The origin of a wine is probably the most fundamental quality factor. The term 'terroir' has become a much discussed slogan in recent years, and opinions differ on the question of “what is terroir?”.
Does it mean the soil on which the vines grow? Or is the climate also a key factor? What about the type of viticulture or vinification of the wine? There doesn't seem to be a right answer.
Austria is a cool climate country. The role of the climate is therefore quite significant, which when coupled with the soil structure in the vineyards, and a multitude of other factors, contribute to the regional terroir.
Terroir is the much-discussed term that has a wealth of interpretations. On the positive side, the wines offer regional and often vineyard specific typicity and winemakers strive to move away from one-dimensional, fabricated wines. It can, on the other hand however, have negative connotations, when terroir is used as an excuse to justify the taste and style of a particular wine.

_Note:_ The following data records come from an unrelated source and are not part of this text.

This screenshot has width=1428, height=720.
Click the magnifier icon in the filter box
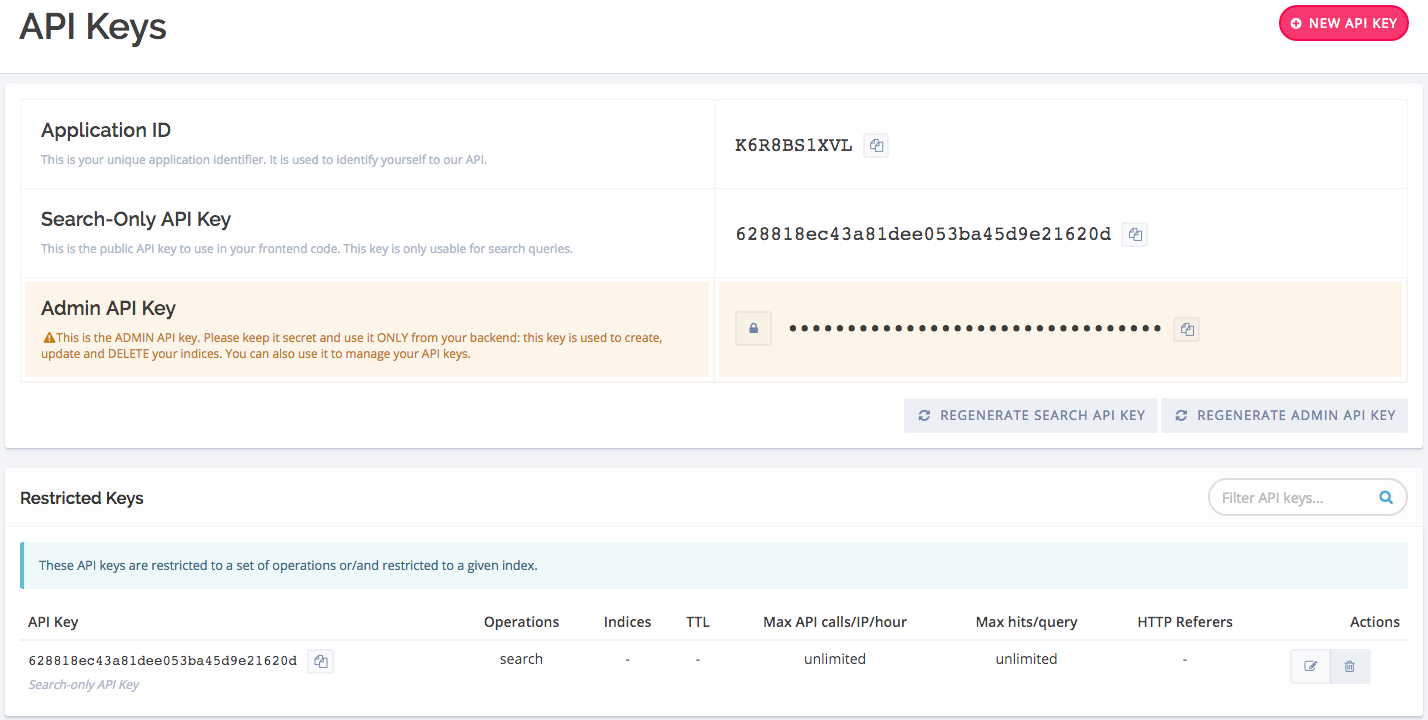tap(1386, 497)
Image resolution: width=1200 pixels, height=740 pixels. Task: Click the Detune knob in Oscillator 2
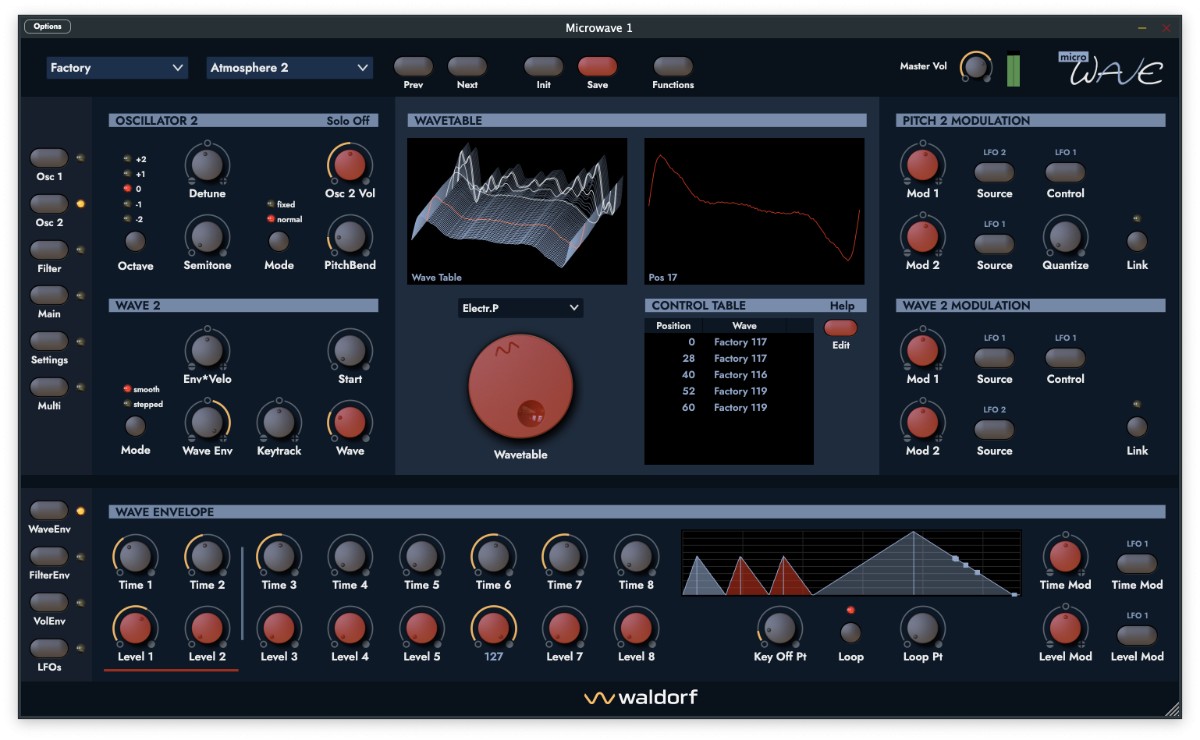(x=207, y=166)
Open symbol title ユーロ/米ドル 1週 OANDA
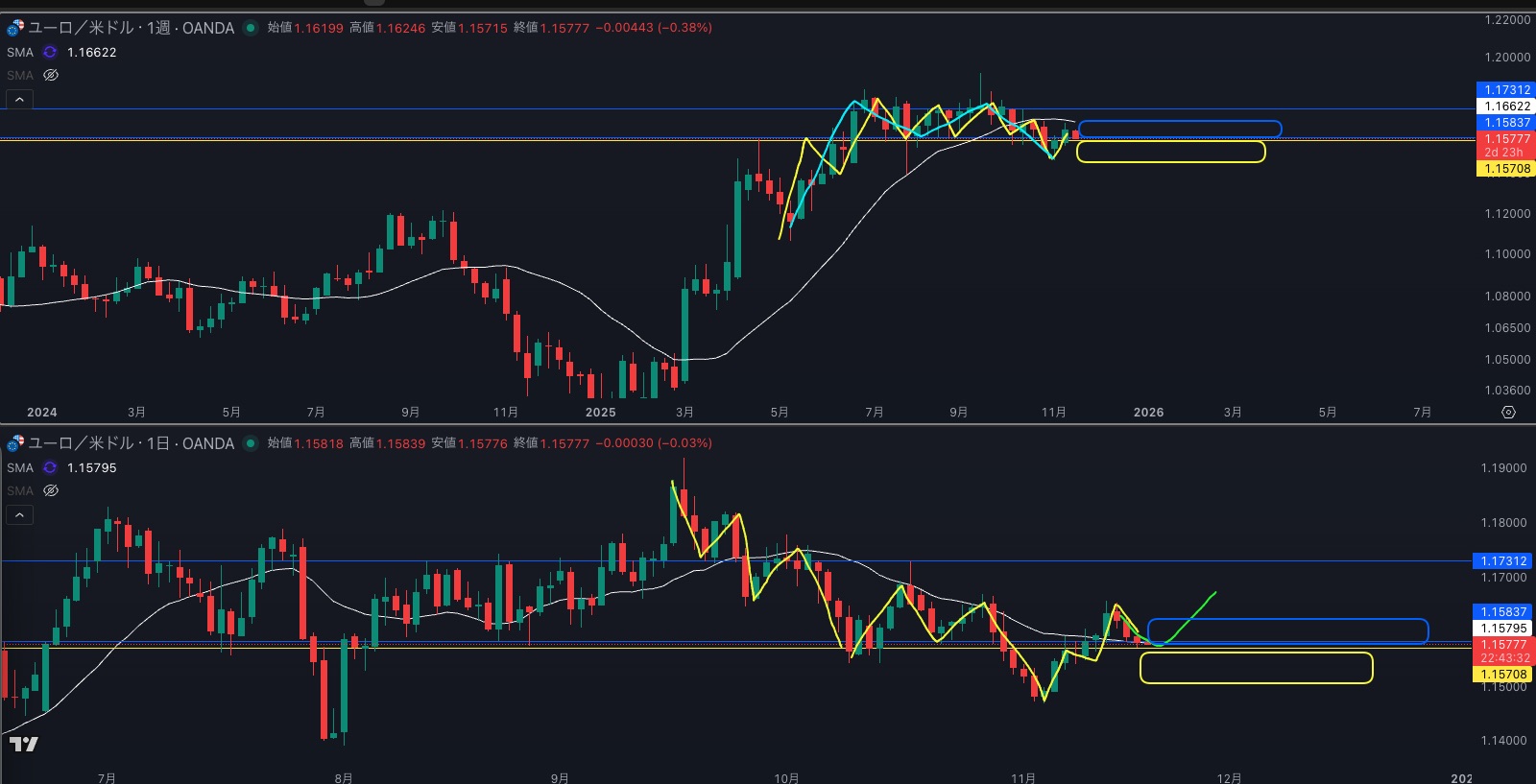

AUSTRIA'S MAIN CLIMATE ZONES
Although Austria’s wines offer great variety, they do tend to exhibit an overarching characteristic that distinguishes them from wines produced elsewhere. Austrian wine displays an aromatic freshness – even when the grapes have reached full physiological ripeness. There is simply nowhere else in the world that produces refreshing wines with such a concentrated flavour, or dense wines with such a light-footed character.
Steep slopes, valleys, rolling hills, terraces and specific sites of the Austrian wine regions are features that belong to the visible charm of our country’s landscapes. Hidden beneath the soils the rocks usually are not visible, but they are of great importance to the winemakers because they influence significantly the choice of grape variety and vineyard management.